The prosecutor would be a separate part of the International Criminal Tribunal for cyberspace and be responsible for the investigation and prosecution of the most serious cyber attacks or cybercrimes of global concern.  The prosecutor’s office should be independent not only of the Security Council, but also of any state or any international organisation or other organs of the Tribunal.  The prosecutor should not seek or receive instructions from any Government or from any external source but could be advised by the prosecutor’s advisory board that may consist of 5 prosecutors appointed from the 5 veto wielding permanent members of the UN Security Council.

Judge Schjolberg proposes another possibility. Perhaps the advisory board members could have the power of each to veto any indictments before the International Criminal Tribunal for Cyberspace. However, abstention should not be regarded as a veto.

Procedural matters would not be subject to a veto and the veto should not be used to prevent a decision by the prosecutor to open any investigation or to avoid discussion of an issue.

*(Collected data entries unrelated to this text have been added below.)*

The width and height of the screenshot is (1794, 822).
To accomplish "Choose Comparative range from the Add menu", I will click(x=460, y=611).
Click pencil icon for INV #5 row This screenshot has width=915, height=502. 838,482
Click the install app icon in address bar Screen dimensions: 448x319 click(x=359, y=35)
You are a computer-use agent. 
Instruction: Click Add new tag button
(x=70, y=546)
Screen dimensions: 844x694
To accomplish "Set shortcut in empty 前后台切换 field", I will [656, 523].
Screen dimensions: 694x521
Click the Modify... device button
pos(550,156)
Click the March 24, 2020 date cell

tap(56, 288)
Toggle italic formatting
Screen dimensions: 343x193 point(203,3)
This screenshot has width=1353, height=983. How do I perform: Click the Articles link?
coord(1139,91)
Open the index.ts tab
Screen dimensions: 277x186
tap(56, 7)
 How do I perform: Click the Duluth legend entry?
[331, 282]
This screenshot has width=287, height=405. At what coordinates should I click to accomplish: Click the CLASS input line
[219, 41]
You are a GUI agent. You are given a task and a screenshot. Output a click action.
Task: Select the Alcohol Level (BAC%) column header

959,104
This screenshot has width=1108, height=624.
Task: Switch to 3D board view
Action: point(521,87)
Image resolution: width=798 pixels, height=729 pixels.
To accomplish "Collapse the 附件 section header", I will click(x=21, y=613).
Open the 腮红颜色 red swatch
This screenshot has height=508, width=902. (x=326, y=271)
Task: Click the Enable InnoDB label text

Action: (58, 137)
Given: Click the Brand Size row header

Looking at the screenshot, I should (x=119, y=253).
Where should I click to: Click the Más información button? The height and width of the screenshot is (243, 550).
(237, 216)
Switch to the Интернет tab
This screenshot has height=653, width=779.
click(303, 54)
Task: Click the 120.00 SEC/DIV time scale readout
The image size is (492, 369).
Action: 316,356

The prosecutor’s office would be assisted in the investigation of cyber attacks by global enforcement through co-ordination with Interpol and a global virtual task force.

The Global Assembly of Interpol has approved the establishment of the Interpol Global Complex for Innovation (IGCI) which includes a digital crime centre based in Singapore.  It is expected to go into full operation in 2014 and to employ a staff of 300 people.

The Interpol Digital Crime Centre (IDCC) would be active in 3 main areas – cybercrime investigative support, research and innovation and cybersecurity.  The IDCC is expected to

“serve as a global hub for cybercrime issues, co-ordinating with national cybercrime investigators and authorities in Interpol’s member countries and with private partners in the technology industry.  The IDCC will bring all affected groups together to generate innovative solutions leading to the ultimate goal of creating a secure cyber world”.

In addition the prosecutor’s office would have the power to seek the most efficient assistance from experts in a global virtual task force established with key stake holders in the global information and communications technology industry, the financial services industry, the private sector, non-governmental organisations, academia and global law enforcement through Interpol.  Experts could be sourced from Google, Facebook, You Tube, Apple, Microsoft and similar organisations.  The global virtual task force should work together in a strong partnership to co-ordinate integrate and share information for the prevention and effective combating of global cybercrimes and deliver real time responses to cyber attacks.  Their goal should be to ensure that all global means and resources available are used to prevent identify and take real time actions against cyber threats.


Judge Schjolberg’s proposals are an example of the incremental growth of international institutions designed to deal with conduct that has a global impact. It seems that there is a recognition of the problem by the international community. Judge Scholberg’s proposed solution is on the table. We await further developments or proposals with interest.